梯子の上で庭木を切らされている彼が悪魔だと知らない庭師は典型的な頑固親父という印象で、他の庭師達と同様に車椅子からどやしている。
その様が小気味いいとばかりに、上機嫌なローザは便乗して口を出す。

日除けの黒い傘を手に、そんな光景を眺める自分が不思議に思えた。

作業をしながらもこちらが気になっているのは、然り気無い振りで寄越される庭師達の視線で十分にわかる。
使用人達もそれは同じようで、それだけ今の自分は普段からは考えられない事をしているのだと自覚せざるを得ない。

正直、戸惑っていた。
人間が徐々に視界に入り始め、それに強い拒絶反応を見せなくなってきている自分に。

人間はもっと恐れるべきものだ。
この教訓は事実に違いないと、心の深いところから当たり前に信じきっていた。
それを変えようとしているのがローザで。恐らくアイラで。
そしてもしかしたらフォードで。
正しいのかもわからずに、この流れに抵抗を見せない自分。


思考を遮ったのはアイラの焦った絶叫と、冷水。

「わぁー―!……グレン…………ごぉおおめぇんっ!!」

狼狽する悪魔が握るホースから流れ出るそのじょろじょろという音が大きく聞こえる。
目を合わさないよう顔を背けるのも忘れ、一同蒼白で立ち尽くす中、ローザの怒声がアイラにぶつけられる。

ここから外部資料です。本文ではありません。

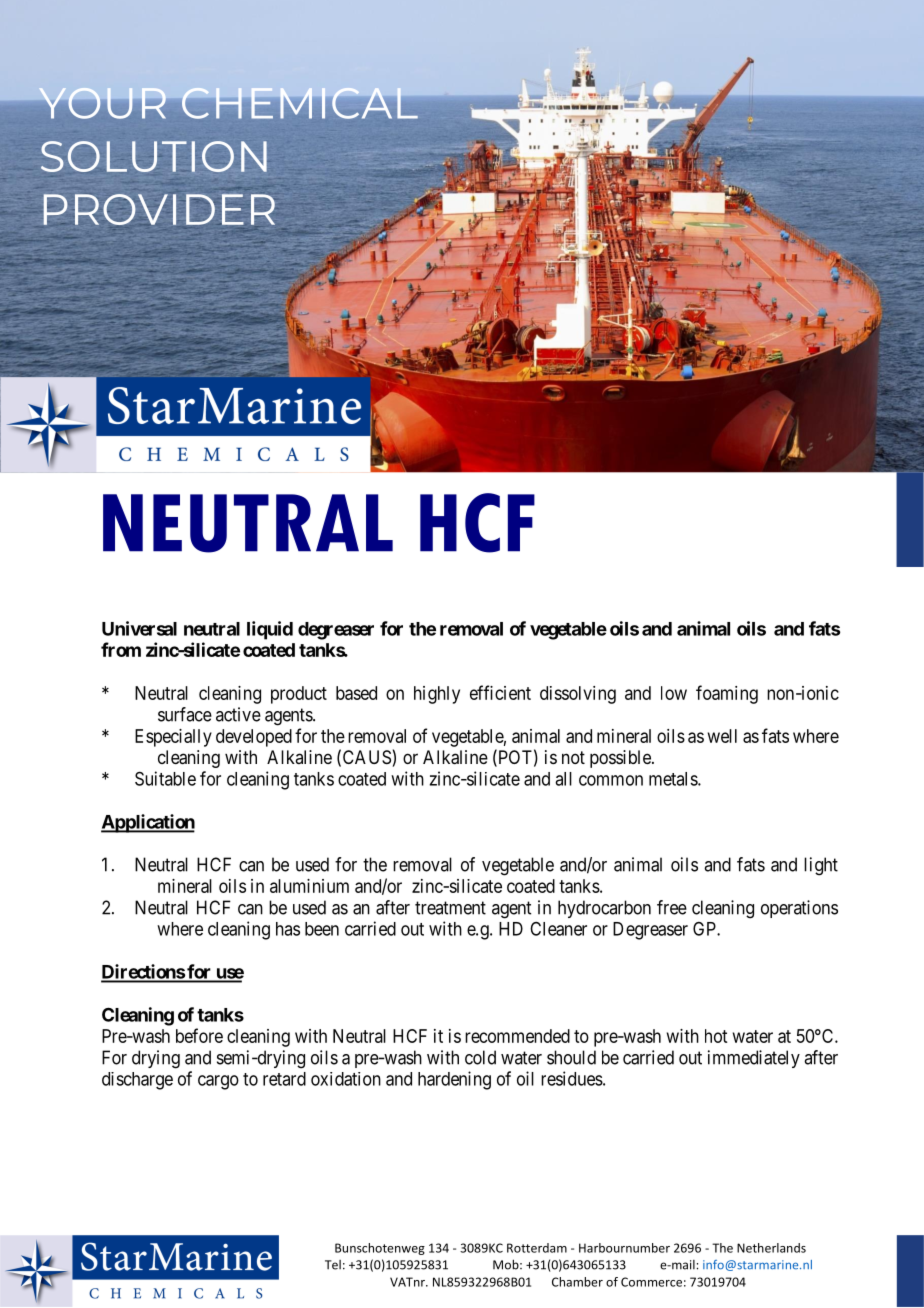  I want to click on low, so click(674, 693).
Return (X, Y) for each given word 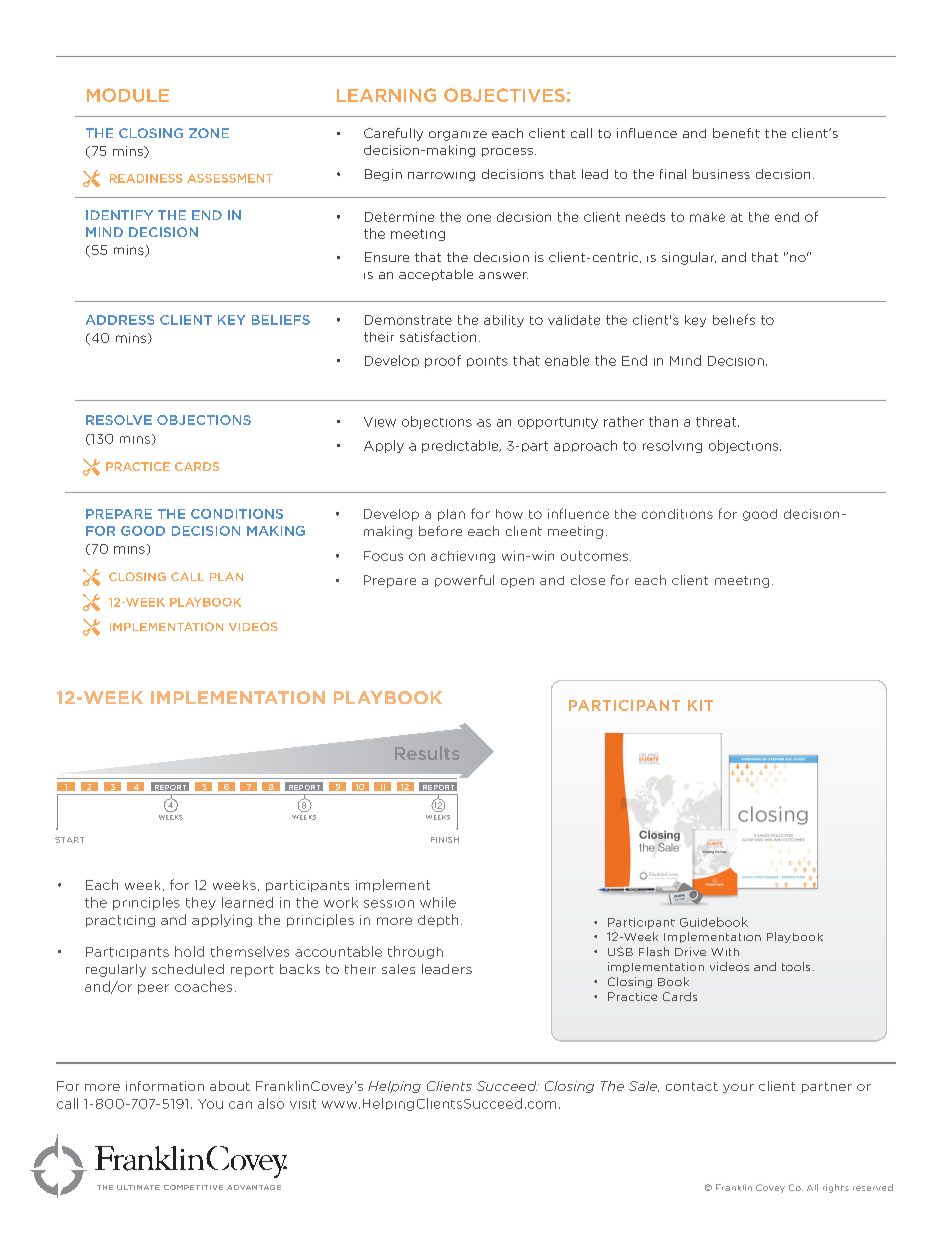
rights (836, 1188)
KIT (700, 705)
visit (303, 1104)
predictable (461, 446)
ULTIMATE (138, 1187)
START (69, 840)
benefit (736, 133)
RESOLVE (119, 420)
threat (717, 422)
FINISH (445, 840)
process (507, 152)
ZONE (209, 133)
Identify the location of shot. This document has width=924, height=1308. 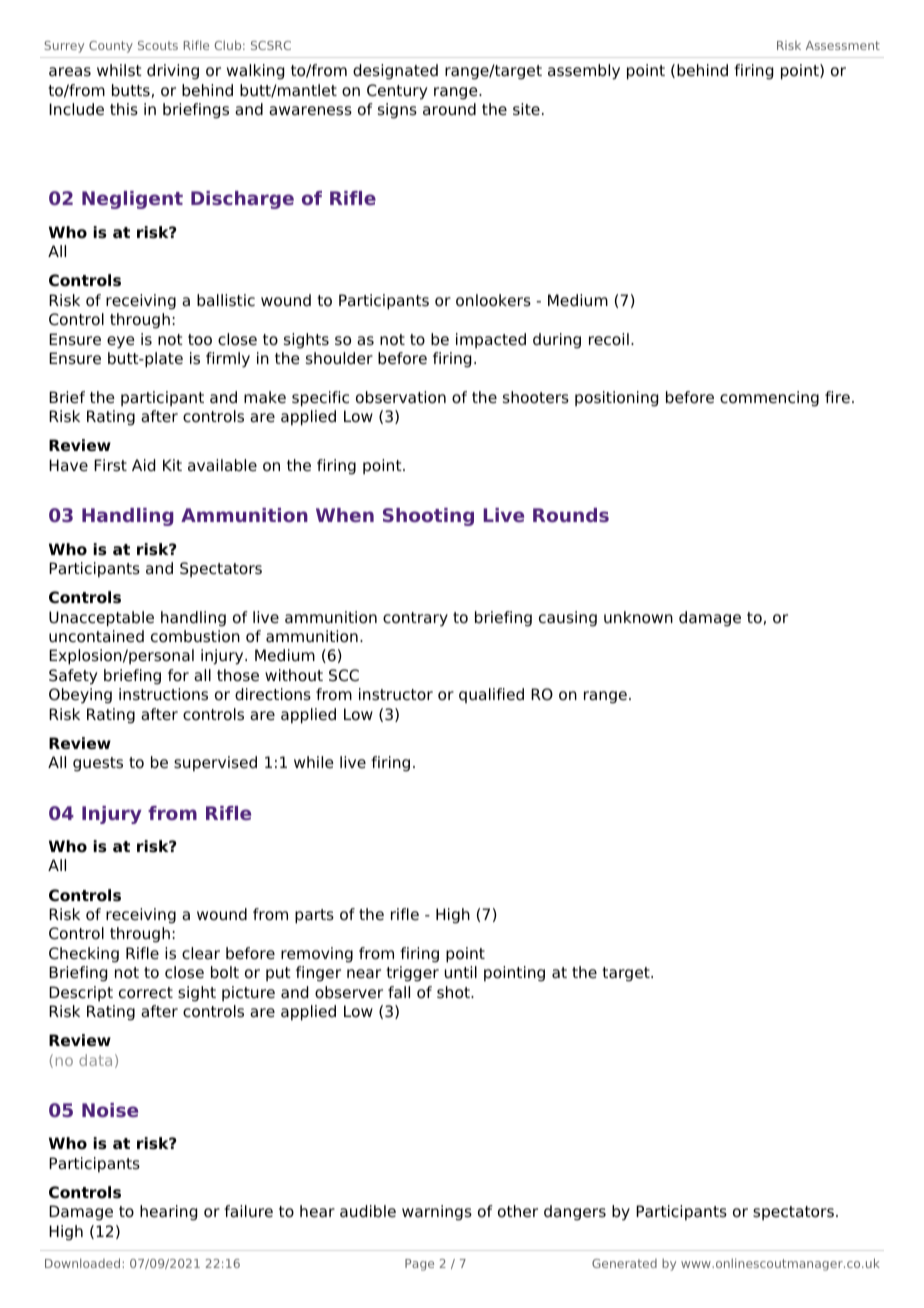
(454, 992).
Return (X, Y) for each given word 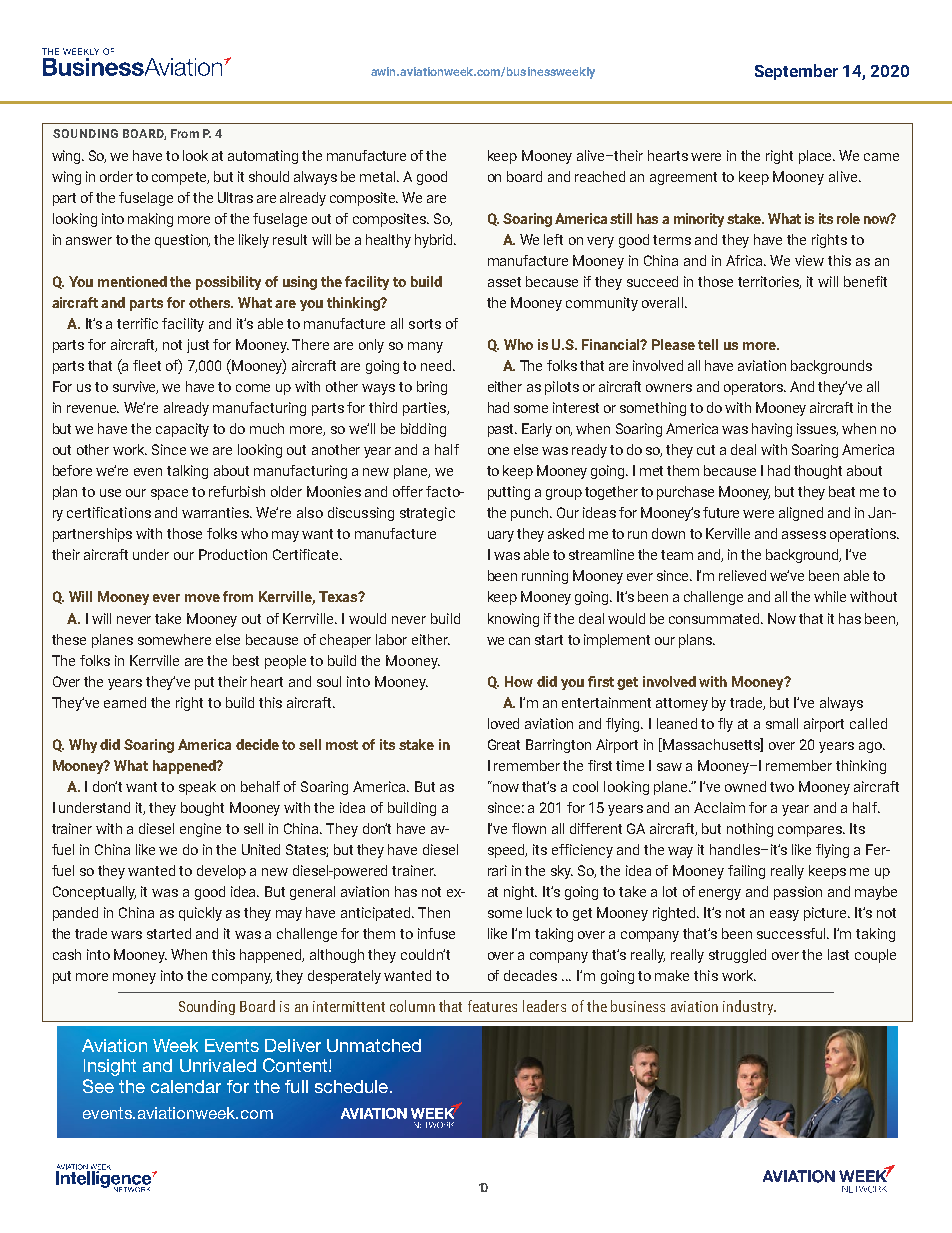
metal (379, 176)
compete (180, 178)
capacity (182, 430)
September (796, 72)
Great (504, 744)
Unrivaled (218, 1065)
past (502, 430)
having (772, 430)
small (782, 723)
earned (125, 702)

「アンタ!グレンが風邪引いたらどーしてくれんのよ!」
「ごめんごめん!ごめんよグレンー!うるせぇコイツにかけてやろうと思ったら…!」
「何ですって!」

そりゃあ驚きはしたが、別に怒りは無い。
それよりも周りが気にし過ぎて放心しているこの状況の方が堪えられない。

「……いい。気にするな」

と言ってもさして効果は無いようだが。
目にかかる前髪が貼り付くのが鬱陶しくてかきあげる。
心配して大袈裟に騒ぐローザと、ひたすら頭を下げるアイラ。

「部屋に戻る」

こんな時、気にするな以外に何て言えばいいっていうんだ。
行きかけて足を止める。
目を合わせる訳にもいかず、車椅子の庭師の分厚い手を見ながら言う。

「邪魔をした」

言葉のままだ。
思い付きで何も考えず出てきてしまったから、作業を止めてしまったのだ。

「続けてくれ」


屋敷に一歩入ったら入ったで、今度はこちらでも騒がせる。
大変…!と口を押さえる者が居たり、パタパタと急に動き出す。

前髪をかきあげて視界が開けてしまったばっかりに、うっかり目を合わせてしまいそうになる。
そんな時に、素早く駆けつけた使用人が恐る恐るといった調子で口を開く。

「傘をお預かりしますっ」

出した手もおずおずと。
タオルを差し出す別な声は硬い。

濡れたシャツが気持ち悪くてごく自然に襟を寛げてしまってからマズイと気付く。
ハッとして、つい傘を持つ使用人と目を合わせてしまった。
咄嗟にそらしたものの、明らかな動揺を繕いきれない。
傷の残る肌を焦って隠す指が震えそうになる。

固まる使用人の手から奪う様にタオルを取り、足早に自室へ急いだ。